**WORK REQUIRED**
Please copy out every one of the following items word for word, keeping each line as it stands.

**GIVEN INFORMATION**
┄┄┄┄┄┄┄┄┄┄

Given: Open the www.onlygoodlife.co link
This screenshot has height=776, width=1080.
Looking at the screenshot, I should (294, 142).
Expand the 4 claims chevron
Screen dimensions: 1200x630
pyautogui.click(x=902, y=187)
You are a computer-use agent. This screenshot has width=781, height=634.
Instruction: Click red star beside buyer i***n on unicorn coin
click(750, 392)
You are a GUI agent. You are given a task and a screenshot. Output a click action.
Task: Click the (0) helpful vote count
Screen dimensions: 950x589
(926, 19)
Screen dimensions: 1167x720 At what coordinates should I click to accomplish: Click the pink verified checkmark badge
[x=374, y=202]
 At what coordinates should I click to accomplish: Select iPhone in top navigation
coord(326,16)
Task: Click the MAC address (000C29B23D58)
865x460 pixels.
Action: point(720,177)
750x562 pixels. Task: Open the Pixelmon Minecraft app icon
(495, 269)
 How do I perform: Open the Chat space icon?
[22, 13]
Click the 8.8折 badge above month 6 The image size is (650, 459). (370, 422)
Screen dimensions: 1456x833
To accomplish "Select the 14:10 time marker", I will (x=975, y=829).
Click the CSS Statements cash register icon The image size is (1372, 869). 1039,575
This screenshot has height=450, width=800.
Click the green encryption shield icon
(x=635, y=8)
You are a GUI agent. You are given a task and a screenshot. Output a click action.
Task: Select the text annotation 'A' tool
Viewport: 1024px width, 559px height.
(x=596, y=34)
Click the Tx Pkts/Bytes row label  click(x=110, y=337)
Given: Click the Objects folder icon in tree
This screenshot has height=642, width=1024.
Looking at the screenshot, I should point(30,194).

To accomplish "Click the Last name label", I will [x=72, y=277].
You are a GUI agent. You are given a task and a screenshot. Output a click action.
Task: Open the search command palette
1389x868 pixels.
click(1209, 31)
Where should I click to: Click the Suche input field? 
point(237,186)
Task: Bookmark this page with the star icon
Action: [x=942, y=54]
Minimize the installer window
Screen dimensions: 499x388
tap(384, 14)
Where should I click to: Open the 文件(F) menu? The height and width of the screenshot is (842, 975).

┄┄┄┄┄┄┄┄┄┄

**ANSWER TO THIS EXERCISE**
Given: Open the www.onlygoodlife.co link
This screenshot has height=776, width=1080.
Looking at the screenshot, I should (294, 142).
Expand the 4 claims chevron
Screen dimensions: 1200x630
pyautogui.click(x=902, y=187)
You are a computer-use agent. This screenshot has width=781, height=634.
Instruction: Click red star beside buyer i***n on unicorn coin
click(750, 392)
You are a GUI agent. You are given a task and a screenshot. Output a click action.
Task: Click the (0) helpful vote count
Screen dimensions: 950x589
(926, 19)
Screen dimensions: 1167x720 At what coordinates should I click to accomplish: Click the pink verified checkmark badge
[x=374, y=202]
 At what coordinates should I click to accomplish: Select iPhone in top navigation
coord(326,16)
Task: Click the MAC address (000C29B23D58)
865x460 pixels.
Action: point(720,177)
750x562 pixels. Task: Open the Pixelmon Minecraft app icon
(495, 269)
 How do I perform: Open the Chat space icon?
[22, 13]
Click the 8.8折 badge above month 6 The image size is (650, 459). (370, 422)
Screen dimensions: 1456x833
To accomplish "Select the 14:10 time marker", I will (x=975, y=829).
Click the CSS Statements cash register icon The image size is (1372, 869). 1039,575
This screenshot has height=450, width=800.
Click the green encryption shield icon
(x=635, y=8)
You are a GUI agent. You are given a task and a screenshot. Output a click action.
Task: Select the text annotation 'A' tool
Viewport: 1024px width, 559px height.
(x=596, y=34)
Click the Tx Pkts/Bytes row label  click(x=110, y=337)
Given: Click the Objects folder icon in tree
This screenshot has height=642, width=1024.
Looking at the screenshot, I should point(30,194).

To accomplish "Click the Last name label", I will [x=72, y=277].
You are a GUI agent. You are given a task and a screenshot. Output a click action.
Task: Open the search command palette
1389x868 pixels.
click(1209, 31)
Where should I click to: Click the Suche input field? 
point(237,186)
Task: Bookmark this page with the star icon
Action: [x=942, y=54]
Minimize the installer window
Screen dimensions: 499x388
tap(384, 14)
Where should I click to: Open the 文件(F) menu? The height and width of the screenshot is (842, 975).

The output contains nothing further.